You don't need vacuum tubes. That's such a horrible audio myth. They glow in the dark and look nice. Aside from that, they produce more distortion, more noise, use more power, are more fragile, and have shorter lifetimes than solid state electronics. They do not sound better, given $X spent on whatever, presuming some reasonable amount of tech is returned per dollar.
OTOH, if you just want to make vacuum tubes because.... you want to make vacuum tunes... have at it :)
You are mostly correct. Vacuum tubes are less efficient, produce more distortion (generally speaking), are less efficient and more fragile, and have shorter life expectancy that solid state components. However, a well designed vacuum tube amplifier will sound better to most listeners. The reason for this is the type of distortion produced. Our ears/brain "hear" a big difference between 2nd and 3rd order harmonic distortion, and it is the former that those glowing glass devices are noted for.

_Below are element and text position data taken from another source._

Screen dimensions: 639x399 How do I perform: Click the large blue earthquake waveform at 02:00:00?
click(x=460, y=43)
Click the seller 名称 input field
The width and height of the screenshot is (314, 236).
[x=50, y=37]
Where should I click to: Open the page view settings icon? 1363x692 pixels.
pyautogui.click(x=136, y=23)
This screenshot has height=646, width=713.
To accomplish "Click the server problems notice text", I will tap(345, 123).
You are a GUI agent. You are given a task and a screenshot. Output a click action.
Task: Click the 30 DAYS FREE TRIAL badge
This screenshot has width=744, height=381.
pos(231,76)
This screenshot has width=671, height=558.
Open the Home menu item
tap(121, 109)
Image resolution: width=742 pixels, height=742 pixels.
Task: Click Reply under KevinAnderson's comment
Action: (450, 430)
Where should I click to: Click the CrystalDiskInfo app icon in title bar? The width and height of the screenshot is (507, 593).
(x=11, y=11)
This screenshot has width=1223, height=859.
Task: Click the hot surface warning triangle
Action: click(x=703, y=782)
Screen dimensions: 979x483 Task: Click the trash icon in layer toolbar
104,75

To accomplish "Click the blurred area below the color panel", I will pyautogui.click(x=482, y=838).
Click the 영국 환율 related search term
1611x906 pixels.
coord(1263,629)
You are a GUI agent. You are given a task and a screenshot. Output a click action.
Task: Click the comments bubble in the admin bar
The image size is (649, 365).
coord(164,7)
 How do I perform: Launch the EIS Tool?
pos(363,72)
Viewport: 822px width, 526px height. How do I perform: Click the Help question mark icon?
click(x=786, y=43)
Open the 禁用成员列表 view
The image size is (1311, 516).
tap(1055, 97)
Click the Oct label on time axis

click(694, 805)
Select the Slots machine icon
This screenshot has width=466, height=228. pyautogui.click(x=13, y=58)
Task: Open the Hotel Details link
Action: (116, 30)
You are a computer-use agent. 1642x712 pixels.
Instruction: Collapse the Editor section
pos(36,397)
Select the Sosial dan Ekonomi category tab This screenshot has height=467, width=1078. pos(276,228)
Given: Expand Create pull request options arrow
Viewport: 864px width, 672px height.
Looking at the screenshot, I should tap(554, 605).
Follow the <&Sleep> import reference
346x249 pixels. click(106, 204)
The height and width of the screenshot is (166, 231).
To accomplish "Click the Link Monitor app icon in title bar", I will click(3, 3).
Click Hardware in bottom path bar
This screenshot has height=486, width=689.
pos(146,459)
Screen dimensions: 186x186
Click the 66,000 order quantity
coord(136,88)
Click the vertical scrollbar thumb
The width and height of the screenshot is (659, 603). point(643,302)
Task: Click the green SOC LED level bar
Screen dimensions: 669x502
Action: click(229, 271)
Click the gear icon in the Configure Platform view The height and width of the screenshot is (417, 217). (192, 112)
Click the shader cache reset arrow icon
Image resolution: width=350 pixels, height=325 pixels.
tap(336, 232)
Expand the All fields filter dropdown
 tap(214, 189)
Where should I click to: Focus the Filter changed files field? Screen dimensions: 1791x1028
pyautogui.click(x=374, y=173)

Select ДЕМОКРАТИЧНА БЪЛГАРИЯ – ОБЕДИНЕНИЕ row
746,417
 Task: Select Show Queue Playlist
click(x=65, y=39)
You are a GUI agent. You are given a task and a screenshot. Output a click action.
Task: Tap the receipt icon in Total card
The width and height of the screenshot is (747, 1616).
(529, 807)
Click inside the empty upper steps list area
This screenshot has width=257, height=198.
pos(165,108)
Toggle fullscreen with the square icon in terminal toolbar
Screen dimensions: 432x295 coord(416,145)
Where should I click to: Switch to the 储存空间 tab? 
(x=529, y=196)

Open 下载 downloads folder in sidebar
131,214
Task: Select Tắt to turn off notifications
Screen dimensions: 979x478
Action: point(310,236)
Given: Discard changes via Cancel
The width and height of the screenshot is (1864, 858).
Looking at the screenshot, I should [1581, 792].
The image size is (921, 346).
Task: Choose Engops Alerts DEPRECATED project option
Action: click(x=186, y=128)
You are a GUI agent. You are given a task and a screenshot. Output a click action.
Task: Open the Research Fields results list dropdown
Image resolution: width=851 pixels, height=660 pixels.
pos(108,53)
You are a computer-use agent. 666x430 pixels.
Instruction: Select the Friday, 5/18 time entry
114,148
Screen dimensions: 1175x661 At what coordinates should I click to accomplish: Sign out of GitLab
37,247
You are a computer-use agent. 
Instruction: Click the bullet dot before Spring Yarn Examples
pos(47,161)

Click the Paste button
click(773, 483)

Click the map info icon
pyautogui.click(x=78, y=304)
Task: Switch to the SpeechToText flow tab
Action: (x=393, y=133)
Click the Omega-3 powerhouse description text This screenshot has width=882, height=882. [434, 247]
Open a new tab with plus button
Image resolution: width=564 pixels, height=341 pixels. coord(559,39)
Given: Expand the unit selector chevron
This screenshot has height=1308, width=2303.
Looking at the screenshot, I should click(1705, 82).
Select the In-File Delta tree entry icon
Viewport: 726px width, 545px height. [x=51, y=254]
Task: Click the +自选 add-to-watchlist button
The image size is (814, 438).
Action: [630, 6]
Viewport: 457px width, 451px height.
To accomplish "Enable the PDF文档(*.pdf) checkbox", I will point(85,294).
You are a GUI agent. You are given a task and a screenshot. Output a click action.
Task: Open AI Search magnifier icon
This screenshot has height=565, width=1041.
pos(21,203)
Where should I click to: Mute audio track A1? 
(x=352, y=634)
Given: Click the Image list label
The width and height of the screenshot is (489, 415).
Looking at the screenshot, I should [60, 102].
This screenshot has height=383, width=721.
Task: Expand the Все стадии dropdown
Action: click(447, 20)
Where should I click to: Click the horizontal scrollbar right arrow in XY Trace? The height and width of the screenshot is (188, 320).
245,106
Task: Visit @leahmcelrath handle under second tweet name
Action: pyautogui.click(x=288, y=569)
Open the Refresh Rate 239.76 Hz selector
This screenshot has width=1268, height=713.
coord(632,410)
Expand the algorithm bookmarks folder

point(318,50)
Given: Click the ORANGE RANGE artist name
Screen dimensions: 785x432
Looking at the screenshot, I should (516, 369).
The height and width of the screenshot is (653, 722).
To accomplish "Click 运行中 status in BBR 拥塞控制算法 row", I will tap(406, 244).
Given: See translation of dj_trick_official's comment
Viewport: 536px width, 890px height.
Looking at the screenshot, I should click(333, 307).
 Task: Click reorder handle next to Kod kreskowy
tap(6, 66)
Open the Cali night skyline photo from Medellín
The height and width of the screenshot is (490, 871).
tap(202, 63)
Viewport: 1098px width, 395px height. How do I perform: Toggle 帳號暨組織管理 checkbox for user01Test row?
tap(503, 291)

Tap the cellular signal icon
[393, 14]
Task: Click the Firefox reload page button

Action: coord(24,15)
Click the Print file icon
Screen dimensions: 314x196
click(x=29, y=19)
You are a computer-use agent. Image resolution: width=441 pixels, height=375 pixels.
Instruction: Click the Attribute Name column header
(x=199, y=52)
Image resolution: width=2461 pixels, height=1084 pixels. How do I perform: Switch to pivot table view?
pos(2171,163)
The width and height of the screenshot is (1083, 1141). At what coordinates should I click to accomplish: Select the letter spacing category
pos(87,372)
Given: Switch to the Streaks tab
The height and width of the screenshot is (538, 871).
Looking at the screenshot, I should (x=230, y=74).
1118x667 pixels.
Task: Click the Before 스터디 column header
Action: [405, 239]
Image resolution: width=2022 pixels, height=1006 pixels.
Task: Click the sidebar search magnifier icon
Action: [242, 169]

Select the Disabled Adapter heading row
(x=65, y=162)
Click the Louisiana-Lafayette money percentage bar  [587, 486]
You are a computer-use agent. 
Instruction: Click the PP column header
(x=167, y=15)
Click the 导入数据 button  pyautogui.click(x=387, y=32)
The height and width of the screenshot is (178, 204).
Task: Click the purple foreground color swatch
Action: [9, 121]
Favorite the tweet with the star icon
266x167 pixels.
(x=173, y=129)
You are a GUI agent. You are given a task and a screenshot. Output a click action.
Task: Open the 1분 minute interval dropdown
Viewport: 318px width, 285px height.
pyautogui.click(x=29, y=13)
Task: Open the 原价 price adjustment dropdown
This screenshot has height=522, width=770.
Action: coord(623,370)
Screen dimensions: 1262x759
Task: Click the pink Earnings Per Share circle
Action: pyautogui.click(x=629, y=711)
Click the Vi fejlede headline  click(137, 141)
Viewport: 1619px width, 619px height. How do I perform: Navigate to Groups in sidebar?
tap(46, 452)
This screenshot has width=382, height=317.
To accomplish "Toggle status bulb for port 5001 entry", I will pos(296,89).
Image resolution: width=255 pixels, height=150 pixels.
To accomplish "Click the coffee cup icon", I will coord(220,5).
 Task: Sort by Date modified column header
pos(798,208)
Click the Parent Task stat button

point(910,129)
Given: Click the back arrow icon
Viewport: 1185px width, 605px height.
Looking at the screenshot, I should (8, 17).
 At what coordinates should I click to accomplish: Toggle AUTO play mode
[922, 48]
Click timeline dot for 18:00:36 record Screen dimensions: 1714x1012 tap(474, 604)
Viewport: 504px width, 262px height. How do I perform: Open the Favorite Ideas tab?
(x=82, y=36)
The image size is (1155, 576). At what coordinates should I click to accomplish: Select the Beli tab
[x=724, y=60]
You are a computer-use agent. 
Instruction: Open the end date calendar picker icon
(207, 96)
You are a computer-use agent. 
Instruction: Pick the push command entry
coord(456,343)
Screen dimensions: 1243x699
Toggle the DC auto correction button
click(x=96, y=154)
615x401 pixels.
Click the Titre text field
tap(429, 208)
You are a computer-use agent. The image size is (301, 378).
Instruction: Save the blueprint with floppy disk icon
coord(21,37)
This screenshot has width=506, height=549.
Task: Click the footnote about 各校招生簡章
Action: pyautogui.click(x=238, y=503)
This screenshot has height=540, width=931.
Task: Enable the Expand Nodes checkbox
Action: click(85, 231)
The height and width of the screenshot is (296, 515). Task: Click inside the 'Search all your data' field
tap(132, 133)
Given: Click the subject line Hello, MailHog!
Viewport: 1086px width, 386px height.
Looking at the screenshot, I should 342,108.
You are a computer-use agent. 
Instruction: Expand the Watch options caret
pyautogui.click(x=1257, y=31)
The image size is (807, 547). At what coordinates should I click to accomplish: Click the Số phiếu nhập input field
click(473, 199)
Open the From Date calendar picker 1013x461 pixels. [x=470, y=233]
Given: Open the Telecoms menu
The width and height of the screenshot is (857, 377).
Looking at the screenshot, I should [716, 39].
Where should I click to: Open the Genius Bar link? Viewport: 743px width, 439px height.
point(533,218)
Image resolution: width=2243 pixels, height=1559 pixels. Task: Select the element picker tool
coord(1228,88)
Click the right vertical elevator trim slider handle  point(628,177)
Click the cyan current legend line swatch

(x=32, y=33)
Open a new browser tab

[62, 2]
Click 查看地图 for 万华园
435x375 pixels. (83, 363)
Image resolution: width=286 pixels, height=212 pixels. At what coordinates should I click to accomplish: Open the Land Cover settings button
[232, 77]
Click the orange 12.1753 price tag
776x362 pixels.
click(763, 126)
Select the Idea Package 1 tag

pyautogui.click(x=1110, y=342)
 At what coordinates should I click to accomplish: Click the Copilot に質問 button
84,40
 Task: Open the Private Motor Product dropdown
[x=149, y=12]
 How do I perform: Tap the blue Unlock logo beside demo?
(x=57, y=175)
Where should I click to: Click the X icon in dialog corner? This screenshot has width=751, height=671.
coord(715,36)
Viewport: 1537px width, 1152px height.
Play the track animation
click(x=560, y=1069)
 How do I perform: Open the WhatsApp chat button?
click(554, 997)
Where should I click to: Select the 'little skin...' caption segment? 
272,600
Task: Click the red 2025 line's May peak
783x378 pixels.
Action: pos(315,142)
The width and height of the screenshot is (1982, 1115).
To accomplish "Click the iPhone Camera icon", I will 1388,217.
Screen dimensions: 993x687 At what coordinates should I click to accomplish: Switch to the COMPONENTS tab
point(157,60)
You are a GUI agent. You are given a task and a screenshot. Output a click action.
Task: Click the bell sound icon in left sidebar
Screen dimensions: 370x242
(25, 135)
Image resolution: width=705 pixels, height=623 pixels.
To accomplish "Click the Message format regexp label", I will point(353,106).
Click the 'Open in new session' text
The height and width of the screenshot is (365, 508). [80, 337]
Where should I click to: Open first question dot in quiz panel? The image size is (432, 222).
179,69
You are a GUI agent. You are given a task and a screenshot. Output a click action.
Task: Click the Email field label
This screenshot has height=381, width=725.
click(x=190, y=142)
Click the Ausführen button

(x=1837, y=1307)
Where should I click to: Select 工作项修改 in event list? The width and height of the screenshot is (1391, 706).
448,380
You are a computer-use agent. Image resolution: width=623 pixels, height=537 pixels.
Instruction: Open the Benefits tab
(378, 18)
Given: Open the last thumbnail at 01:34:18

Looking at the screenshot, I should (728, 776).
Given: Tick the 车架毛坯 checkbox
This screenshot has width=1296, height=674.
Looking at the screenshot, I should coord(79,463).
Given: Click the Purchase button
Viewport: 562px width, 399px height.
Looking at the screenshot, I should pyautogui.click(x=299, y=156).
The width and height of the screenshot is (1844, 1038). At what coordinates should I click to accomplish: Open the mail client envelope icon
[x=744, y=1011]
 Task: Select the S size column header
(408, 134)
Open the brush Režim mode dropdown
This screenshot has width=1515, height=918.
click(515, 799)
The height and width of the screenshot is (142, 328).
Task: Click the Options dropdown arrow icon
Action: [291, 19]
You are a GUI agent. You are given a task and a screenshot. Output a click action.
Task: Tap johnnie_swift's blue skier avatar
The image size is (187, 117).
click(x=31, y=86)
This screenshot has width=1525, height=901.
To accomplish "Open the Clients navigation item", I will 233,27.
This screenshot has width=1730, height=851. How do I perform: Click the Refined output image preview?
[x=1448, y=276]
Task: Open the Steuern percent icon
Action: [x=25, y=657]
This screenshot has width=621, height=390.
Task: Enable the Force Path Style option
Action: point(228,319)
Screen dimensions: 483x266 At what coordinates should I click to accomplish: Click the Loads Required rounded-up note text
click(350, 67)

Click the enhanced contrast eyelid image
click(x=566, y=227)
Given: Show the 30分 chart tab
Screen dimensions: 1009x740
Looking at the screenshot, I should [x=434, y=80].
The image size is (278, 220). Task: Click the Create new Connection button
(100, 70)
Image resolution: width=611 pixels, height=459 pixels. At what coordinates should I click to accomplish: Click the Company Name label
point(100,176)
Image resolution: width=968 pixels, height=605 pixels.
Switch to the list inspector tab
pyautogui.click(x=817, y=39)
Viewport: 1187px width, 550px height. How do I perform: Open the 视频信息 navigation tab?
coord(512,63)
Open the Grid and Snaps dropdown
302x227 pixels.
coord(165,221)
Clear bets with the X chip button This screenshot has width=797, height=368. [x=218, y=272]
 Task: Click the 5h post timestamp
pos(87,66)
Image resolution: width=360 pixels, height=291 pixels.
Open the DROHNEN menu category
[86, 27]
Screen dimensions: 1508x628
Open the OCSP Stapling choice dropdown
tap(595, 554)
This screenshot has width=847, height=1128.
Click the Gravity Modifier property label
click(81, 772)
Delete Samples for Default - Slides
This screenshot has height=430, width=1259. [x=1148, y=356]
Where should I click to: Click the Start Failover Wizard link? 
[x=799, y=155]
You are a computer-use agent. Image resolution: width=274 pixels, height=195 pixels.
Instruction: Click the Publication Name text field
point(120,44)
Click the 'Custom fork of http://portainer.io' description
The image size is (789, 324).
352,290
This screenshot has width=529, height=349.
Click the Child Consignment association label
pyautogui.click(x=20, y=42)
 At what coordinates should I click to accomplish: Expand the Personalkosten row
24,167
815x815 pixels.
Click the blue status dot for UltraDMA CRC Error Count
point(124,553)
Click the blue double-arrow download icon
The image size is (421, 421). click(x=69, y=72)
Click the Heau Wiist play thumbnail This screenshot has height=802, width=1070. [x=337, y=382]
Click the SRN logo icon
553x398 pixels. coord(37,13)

Speaking for myself, and having built several amplifiers based on some of the most respected designs available to the DIY builder, I was absolutely astounded at how much better my first single ended triode (tube) amp sounded than anything I had ever heard. Mind you, I am no clueless audiophile snob. I don't hear a difference between 18 ga lamp cord speaker wires and overpriced, "oxygen-free", "audiophile-grade" speaker wires. I do hear a difference between solid state and an SET, and it is profound. Now, I will qualify that claim by noting that most SET amps are low-powered affairs, that demand rather special (highly efficient) speakers. They are not at their best with loud/complex program material, but when fed a well-recorded acapella vocal group, jazz or classical ensemble, or even some Steely Dan, the result is nothing less than breathtaking. The same can be said for tube-based headphone amps. Not every pair of headphones is a good match for this type of amp.
But then most listeners think that the .mp3 material going through their Beats headpones is "hi-fi", so anyone who can make a buck off that crowd by "sticking tubes in the circuit" is just as guilty of taking money from suckers as is the manufacturer selling a $900 cable that "...increases warmth and air..." In other words, the worth of a given technology is in how it's implemented and not nearly so much in the nature of the components.